Divided Against Itself – Bipartisan County Elections Administration

Here’s a simple question with a complicated answer:

Who conducts elections in Texas?

I ask this question in part because I got a call about a week ago from a reporter with the Victoria Advocate, asking about the January 17, 2017, resignation of George Matthews, the county’s first and only elections administrator.

Mr. Matthews had held the non-partisan county position since 1992, and (I say, based on having talked to George and his staff over the years) was highly regarded and well-liked by those he had worked with, including both the Victoria County Democratic Party Chair and the Victoria County Republican Party Chair.

Mr. Matthews’ resignation reminded people of the existence of a “County Elections Commission,” as described by Section 31.032 of the Texas Election Code, which surprised those county residents who had never heard of or knew about the existence of this governing body. That ignorance is understandable; the Victoria County Elections Commission probably last met in 1992 when it created the position of County Elections Administrator.

Do the County Elections Commissions within the counties have any direct responsibility for conducting elections?

The short answer to that question is … no.

County Elections Commissions have one tiny slice of legal responsibility (i.e., hiring or firing county elections administrators). That authority gets exercised once in a blue moon.

STATED PROBLEM 1 | Reproduce the rows exactly, from the line containing "Task: Show today's chart with Hôm nay" up to and including the line containing "click(71, 417)".

AVAILABLE RECORDS |
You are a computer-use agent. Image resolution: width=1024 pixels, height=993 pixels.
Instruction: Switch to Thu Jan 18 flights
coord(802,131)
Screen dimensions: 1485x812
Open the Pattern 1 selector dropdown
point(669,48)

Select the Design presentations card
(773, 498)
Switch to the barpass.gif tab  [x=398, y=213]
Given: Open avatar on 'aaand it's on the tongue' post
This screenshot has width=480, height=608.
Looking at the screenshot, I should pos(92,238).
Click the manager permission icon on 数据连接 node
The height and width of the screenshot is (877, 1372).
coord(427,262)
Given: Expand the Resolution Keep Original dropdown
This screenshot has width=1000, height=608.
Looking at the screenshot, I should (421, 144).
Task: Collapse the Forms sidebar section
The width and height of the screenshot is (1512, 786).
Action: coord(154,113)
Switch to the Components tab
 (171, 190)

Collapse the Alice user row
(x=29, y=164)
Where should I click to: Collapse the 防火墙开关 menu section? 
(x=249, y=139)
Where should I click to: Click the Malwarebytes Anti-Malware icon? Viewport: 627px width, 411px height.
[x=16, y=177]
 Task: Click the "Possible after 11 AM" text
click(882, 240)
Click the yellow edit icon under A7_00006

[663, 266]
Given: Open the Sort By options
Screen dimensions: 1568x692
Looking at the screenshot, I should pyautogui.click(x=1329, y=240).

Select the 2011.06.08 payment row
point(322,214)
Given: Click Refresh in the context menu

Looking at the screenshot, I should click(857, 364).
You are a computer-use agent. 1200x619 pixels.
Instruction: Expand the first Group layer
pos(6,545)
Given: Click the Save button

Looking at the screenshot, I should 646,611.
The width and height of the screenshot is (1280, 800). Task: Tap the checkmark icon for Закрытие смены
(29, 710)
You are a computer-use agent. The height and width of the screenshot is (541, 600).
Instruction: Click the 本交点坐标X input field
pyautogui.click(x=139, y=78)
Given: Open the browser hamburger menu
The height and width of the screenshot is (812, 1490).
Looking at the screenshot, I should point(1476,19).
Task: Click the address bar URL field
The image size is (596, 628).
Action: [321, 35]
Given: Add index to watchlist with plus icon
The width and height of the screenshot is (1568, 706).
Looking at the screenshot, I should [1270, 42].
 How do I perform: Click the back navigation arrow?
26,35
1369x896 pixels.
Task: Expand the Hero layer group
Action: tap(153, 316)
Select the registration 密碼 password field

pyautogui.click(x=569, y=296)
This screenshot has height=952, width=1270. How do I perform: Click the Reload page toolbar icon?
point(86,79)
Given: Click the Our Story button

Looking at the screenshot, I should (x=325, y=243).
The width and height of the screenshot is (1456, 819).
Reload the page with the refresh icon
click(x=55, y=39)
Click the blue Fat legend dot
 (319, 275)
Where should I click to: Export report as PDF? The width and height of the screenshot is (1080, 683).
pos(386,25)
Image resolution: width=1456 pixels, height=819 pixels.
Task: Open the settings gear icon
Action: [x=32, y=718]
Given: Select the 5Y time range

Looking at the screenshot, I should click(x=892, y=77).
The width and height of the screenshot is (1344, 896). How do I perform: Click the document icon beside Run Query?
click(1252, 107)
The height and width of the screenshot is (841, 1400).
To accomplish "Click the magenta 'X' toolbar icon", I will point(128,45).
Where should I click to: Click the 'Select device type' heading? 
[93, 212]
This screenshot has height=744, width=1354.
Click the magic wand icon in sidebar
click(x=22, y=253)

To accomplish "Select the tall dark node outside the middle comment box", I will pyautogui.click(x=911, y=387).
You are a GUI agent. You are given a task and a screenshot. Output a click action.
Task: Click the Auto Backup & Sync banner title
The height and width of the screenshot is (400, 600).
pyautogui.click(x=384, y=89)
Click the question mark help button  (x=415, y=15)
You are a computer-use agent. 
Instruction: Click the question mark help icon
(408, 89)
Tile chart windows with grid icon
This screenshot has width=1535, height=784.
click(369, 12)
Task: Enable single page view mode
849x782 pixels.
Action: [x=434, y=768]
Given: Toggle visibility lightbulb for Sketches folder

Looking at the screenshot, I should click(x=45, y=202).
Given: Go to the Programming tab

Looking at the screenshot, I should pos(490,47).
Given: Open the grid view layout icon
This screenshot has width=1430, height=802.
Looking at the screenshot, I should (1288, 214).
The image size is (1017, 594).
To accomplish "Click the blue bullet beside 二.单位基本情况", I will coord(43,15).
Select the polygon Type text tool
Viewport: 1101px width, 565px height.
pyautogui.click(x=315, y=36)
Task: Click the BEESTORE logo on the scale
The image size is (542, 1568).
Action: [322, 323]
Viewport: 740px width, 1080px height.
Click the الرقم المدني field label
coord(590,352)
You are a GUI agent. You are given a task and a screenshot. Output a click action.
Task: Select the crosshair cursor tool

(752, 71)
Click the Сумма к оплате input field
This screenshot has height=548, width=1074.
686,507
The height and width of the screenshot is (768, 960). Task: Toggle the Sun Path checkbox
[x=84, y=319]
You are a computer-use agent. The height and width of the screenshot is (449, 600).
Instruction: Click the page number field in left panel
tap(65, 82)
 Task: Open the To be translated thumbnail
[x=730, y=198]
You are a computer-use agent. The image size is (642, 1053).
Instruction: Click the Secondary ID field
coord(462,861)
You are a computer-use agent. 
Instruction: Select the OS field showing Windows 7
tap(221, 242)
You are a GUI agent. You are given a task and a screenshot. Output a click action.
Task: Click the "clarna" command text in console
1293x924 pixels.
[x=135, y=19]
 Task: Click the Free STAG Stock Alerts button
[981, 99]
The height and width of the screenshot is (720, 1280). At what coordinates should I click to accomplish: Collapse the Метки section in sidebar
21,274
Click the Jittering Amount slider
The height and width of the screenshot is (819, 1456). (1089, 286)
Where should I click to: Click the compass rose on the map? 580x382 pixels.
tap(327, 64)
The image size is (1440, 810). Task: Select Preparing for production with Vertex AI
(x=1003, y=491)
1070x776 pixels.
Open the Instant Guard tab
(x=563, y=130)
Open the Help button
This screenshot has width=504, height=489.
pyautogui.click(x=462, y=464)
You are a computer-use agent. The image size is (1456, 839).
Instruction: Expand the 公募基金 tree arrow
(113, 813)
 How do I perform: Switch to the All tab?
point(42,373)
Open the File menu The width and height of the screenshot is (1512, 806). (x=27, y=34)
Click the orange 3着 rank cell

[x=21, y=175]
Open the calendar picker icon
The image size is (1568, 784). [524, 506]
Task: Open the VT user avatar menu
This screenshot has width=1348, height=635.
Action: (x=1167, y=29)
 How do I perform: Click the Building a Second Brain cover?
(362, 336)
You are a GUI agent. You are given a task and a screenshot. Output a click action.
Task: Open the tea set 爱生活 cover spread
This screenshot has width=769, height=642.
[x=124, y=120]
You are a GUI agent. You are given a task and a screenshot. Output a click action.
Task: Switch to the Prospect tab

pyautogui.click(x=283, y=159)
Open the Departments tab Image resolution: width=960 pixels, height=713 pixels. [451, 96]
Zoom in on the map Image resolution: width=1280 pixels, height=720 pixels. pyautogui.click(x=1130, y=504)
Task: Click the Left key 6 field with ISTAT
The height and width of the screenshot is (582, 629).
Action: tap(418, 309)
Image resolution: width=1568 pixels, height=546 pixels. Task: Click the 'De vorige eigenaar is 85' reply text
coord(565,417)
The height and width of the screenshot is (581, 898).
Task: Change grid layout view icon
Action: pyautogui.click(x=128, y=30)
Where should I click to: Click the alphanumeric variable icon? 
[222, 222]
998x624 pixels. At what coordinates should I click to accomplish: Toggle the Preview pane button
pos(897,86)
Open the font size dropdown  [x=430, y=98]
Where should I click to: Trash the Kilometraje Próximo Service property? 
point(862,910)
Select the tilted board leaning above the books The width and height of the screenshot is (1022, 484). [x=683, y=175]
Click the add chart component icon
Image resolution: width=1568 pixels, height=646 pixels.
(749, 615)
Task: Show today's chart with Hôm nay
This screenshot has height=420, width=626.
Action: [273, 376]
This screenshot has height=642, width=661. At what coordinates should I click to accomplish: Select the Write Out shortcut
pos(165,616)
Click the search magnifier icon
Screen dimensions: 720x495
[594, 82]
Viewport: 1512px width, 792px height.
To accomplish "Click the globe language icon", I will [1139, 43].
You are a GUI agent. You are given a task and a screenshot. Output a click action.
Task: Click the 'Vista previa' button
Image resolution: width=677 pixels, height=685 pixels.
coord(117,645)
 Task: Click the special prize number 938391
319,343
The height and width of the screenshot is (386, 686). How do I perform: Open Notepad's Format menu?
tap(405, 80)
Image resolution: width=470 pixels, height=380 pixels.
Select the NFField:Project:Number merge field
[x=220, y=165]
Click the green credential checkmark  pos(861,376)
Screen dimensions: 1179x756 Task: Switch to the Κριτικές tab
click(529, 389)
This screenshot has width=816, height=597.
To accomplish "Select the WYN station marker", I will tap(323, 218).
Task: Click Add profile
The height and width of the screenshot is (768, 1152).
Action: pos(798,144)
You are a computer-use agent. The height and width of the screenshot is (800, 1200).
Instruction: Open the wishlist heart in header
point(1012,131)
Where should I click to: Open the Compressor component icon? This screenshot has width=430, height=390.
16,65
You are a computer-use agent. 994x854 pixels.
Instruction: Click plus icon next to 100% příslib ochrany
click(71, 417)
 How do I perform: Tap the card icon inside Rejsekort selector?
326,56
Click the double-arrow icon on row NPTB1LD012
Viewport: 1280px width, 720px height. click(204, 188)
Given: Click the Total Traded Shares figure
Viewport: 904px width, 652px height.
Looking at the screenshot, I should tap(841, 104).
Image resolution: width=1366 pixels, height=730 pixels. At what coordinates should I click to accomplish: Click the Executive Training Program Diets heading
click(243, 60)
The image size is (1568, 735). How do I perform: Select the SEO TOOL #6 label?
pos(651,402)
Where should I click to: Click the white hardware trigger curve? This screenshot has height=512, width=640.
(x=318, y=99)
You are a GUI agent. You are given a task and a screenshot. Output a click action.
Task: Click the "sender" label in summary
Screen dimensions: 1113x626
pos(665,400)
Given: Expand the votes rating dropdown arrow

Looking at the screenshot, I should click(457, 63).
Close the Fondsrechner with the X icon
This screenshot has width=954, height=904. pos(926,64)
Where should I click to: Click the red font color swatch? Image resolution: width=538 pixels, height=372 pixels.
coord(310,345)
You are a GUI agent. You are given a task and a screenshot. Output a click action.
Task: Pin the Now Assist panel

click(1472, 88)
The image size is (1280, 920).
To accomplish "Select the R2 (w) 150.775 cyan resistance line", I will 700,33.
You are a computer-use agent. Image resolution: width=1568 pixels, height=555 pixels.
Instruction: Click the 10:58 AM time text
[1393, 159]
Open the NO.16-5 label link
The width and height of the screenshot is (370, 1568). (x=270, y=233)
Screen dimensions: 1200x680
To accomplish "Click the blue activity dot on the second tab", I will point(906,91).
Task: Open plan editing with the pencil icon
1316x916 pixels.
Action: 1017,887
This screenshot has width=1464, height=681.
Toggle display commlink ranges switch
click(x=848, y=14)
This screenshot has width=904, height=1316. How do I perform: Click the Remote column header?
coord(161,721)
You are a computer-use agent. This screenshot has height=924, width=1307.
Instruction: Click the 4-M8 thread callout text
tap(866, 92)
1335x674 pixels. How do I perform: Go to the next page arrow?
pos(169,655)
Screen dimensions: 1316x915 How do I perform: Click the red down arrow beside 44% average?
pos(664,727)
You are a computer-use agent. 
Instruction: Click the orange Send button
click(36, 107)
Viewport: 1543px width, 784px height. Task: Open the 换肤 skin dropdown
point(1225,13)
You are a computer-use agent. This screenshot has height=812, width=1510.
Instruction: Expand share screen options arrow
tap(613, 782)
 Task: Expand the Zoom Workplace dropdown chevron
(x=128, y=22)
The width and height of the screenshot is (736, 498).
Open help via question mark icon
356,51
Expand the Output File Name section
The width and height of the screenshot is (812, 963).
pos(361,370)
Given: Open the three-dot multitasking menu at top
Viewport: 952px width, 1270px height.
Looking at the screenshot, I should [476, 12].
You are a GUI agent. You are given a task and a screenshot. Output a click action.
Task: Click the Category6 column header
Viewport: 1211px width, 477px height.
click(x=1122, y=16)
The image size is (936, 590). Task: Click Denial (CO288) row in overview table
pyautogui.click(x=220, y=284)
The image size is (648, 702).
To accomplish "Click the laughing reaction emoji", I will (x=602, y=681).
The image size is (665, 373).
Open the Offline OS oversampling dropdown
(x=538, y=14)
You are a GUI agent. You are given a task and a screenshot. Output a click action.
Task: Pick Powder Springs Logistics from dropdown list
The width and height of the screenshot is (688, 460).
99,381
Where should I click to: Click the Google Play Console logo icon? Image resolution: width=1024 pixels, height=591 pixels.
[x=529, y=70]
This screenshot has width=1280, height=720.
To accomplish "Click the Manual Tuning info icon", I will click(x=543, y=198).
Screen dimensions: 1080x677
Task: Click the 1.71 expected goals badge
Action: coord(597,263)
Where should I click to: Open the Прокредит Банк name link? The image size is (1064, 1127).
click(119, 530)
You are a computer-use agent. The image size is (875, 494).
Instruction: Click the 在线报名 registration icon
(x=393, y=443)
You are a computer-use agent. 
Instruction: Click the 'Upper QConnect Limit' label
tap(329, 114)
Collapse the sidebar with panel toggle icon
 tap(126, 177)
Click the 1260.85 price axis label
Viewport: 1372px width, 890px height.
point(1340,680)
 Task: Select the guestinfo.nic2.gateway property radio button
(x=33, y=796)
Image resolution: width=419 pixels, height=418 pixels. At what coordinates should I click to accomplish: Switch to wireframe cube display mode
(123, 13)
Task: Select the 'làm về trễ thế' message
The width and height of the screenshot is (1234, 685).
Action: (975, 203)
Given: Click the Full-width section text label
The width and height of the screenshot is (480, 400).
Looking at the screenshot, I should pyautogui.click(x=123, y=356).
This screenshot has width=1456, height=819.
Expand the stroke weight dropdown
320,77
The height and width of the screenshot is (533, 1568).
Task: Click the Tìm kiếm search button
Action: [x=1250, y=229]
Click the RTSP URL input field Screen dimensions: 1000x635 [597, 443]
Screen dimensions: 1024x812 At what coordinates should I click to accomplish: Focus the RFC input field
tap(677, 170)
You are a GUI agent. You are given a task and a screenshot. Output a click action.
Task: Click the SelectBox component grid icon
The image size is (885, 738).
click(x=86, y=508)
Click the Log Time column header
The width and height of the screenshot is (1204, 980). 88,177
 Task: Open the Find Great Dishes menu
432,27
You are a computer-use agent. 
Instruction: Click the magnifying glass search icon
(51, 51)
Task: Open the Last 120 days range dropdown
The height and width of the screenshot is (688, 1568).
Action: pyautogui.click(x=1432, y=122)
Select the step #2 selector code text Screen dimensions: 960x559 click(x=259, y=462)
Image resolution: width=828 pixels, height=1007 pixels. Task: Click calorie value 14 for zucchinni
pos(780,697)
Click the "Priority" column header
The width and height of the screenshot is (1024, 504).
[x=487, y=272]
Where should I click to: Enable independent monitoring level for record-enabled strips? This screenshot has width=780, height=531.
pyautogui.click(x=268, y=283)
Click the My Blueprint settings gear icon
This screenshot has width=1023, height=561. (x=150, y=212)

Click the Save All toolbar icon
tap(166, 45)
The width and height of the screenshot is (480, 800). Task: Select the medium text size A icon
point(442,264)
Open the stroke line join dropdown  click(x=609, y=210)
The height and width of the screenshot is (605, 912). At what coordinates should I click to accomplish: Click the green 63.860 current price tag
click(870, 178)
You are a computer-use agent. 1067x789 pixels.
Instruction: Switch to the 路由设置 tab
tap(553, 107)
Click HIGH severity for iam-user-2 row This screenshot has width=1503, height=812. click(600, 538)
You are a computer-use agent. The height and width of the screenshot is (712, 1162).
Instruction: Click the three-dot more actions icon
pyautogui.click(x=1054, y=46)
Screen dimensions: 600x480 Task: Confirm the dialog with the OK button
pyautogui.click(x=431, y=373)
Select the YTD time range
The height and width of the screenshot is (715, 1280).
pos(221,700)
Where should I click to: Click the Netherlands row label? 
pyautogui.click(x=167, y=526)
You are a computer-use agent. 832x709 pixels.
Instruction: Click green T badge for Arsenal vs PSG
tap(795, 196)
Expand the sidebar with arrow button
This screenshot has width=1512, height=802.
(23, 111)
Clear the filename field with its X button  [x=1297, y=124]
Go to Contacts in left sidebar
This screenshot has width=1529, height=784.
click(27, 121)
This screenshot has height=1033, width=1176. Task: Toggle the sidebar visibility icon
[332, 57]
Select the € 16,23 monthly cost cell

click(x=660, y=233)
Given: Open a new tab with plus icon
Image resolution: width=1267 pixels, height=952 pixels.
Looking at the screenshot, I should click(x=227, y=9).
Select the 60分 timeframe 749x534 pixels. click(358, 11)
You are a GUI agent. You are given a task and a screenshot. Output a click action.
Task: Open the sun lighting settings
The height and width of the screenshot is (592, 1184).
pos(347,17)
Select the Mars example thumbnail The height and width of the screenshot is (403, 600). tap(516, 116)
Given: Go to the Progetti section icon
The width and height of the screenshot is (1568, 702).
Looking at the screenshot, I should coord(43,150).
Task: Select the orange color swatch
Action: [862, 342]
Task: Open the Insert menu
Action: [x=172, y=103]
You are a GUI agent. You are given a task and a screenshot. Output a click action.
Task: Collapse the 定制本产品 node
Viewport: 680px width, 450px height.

STATED PROBLEM 2 | Write out the part of the piece on Texas county elections administration from "Mr. Matthews had" up to and including "Republican Party Chair.", word for word.

SOLUTION 1 |
Task: Show today's chart with Hôm nay
This screenshot has height=420, width=626.
Action: [273, 376]
This screenshot has height=642, width=661. At what coordinates should I click to accomplish: Select the Write Out shortcut
pos(165,616)
Click the search magnifier icon
Screen dimensions: 720x495
[594, 82]
Viewport: 1512px width, 792px height.
To accomplish "Click the globe language icon", I will [1139, 43].
You are a GUI agent. You are given a task and a screenshot. Output a click action.
Task: Click the 'Vista previa' button
Image resolution: width=677 pixels, height=685 pixels.
coord(117,645)
 Task: Click the special prize number 938391
319,343
The height and width of the screenshot is (386, 686). How do I perform: Open Notepad's Format menu?
tap(405, 80)
Image resolution: width=470 pixels, height=380 pixels.
Select the NFField:Project:Number merge field
[x=220, y=165]
Click the green credential checkmark  pos(861,376)
Screen dimensions: 1179x756 Task: Switch to the Κριτικές tab
click(529, 389)
This screenshot has width=816, height=597.
To accomplish "Select the WYN station marker", I will tap(323, 218).
Task: Click Add profile
The height and width of the screenshot is (768, 1152).
Action: pos(798,144)
You are a computer-use agent. The height and width of the screenshot is (800, 1200).
Instruction: Open the wishlist heart in header
point(1012,131)
Where should I click to: Open the Compressor component icon? This screenshot has width=430, height=390.
16,65
You are a computer-use agent. 994x854 pixels.
Instruction: Click plus icon next to 100% příslib ochrany
click(71, 417)

SOLUTION 2 |
Mr. Matthews had held the non-partisan county position since 1992, and (I say, based on having talked to George and his staff over the years) was highly regarded and well-liked by those he had worked with, including both the Victoria County Democratic Party Chair and the Victoria County Republican Party Chair.